One by one Bruno took the lives of the Red Army soldiers in the trench line, wielding a sharpened entrenching tool in one hand, and a luger in the other. Only stopping to swap out the spent magazine of his sidearm before shooting men in the chest and cracking their domes open as if they were pinatas.
Bruno's ability to navigate the trench was almost uncanny to the eyes of those who witnessed it. He saved many lives of his own soldiers, and those of the Russians as he marched along the frontlines, either putting bullets in the backs of the Red Army's soldiers who were attacking
his own.
Or outright smacking them in the skull with his entrenching tool, and in doing so killing them on the spot. Rarely would he need to give a man a second strike. The e-tool was after all lethal to those without a certain degree of protection on their heads.
Because of this, Bruno's soldiers ended up thanking him as he saved them from potentially being stabbed by an enemy's bayonet. But by the time they managed to recover from their near death experience he had already moved on, ending the lives of any communist he came across without mercy, and without remorse.

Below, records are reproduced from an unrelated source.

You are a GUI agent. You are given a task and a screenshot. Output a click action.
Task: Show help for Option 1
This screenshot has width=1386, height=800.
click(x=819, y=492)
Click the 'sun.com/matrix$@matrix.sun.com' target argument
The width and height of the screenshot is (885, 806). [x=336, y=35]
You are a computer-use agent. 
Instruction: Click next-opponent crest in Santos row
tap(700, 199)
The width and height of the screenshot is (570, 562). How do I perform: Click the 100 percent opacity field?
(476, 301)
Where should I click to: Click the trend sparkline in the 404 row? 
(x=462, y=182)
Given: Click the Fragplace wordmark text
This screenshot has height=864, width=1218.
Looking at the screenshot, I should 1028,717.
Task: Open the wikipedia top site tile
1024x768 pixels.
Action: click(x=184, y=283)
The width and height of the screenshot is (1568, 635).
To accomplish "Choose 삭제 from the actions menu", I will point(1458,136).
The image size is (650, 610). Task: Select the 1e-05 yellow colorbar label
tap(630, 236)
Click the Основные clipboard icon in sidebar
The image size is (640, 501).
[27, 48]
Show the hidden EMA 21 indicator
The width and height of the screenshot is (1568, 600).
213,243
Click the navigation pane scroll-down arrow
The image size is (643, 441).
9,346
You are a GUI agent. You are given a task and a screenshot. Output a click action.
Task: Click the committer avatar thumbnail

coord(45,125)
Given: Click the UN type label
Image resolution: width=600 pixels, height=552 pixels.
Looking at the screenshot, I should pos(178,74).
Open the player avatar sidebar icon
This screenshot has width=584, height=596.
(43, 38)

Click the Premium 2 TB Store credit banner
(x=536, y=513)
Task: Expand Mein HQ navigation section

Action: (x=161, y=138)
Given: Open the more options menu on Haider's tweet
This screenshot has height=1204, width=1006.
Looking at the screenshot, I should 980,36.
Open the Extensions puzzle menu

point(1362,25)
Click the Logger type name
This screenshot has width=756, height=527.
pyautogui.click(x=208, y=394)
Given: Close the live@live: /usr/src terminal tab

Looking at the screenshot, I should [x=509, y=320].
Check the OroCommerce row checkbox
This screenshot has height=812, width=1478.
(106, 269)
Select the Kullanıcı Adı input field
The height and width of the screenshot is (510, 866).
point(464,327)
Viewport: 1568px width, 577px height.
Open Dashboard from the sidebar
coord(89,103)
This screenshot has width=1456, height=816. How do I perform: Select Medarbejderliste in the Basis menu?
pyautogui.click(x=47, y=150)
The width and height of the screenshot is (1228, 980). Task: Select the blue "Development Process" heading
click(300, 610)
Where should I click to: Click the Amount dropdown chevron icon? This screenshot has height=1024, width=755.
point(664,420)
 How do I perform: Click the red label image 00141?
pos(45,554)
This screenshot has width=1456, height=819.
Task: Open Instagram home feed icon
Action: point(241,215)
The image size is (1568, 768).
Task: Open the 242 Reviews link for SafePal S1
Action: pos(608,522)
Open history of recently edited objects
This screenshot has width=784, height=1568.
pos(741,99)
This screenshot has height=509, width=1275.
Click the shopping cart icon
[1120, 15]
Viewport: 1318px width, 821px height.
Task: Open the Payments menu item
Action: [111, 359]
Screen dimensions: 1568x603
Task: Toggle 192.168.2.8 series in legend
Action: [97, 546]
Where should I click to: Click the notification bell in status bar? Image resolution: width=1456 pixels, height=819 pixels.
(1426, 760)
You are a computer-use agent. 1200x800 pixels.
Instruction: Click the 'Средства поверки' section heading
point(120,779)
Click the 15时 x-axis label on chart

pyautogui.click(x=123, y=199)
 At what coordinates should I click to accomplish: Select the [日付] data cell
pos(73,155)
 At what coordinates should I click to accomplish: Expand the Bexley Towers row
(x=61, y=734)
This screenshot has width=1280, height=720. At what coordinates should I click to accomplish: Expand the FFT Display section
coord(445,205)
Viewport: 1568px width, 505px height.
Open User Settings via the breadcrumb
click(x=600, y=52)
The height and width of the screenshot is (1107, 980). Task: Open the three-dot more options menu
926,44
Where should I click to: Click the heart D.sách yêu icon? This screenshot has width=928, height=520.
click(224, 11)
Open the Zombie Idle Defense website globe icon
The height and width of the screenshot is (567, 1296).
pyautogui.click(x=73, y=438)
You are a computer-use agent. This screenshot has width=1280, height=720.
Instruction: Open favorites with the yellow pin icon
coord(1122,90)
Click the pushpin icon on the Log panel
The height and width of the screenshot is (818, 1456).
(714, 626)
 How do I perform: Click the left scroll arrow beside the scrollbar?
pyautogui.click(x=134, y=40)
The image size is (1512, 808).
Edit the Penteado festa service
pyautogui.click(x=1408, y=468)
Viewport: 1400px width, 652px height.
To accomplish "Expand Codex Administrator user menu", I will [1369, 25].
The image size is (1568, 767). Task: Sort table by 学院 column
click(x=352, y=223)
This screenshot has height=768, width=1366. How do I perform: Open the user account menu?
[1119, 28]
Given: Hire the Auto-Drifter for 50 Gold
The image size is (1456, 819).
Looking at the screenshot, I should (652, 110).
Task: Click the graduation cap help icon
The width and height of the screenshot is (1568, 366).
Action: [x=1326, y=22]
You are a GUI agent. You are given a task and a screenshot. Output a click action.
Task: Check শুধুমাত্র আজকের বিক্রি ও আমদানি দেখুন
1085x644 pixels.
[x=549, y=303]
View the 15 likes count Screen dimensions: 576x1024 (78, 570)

As the slaughter continued it became abundantly clear to the Red Army who had lost thousands, if not tens of thousands from the artillery fire and the machine guns spread as they marched through no-man's-land that this was a battle they would not be winning.
Because of this, the violence lasted for no more than ten minutes at the most before the Red Army called off their assault and began fleeing back to their own fortifications with their tails between their legs.
Naturally, Bruno would not allow the enemy to flee from his domain without suffering the consequences, and because of this he gave the order to all his men to open fire on those survivors who ran away from the Russo-German trench line.
In the end, after failing to succeed in their assault, the Red Army fled from the Russo-German trenches, only to be mercilessly gunned down from behind. Out of the 50,000 men who attempted the suicidal charge, less than half returned safely to their fortifications at
Tsaritsyn.
Meanwhile, the Russo-German losses were less than a tenth of those suffered by the Red Army. At the same time, these same men discovered that the entrenching tool was perhaps the most lethal weapon on the modern battlefield.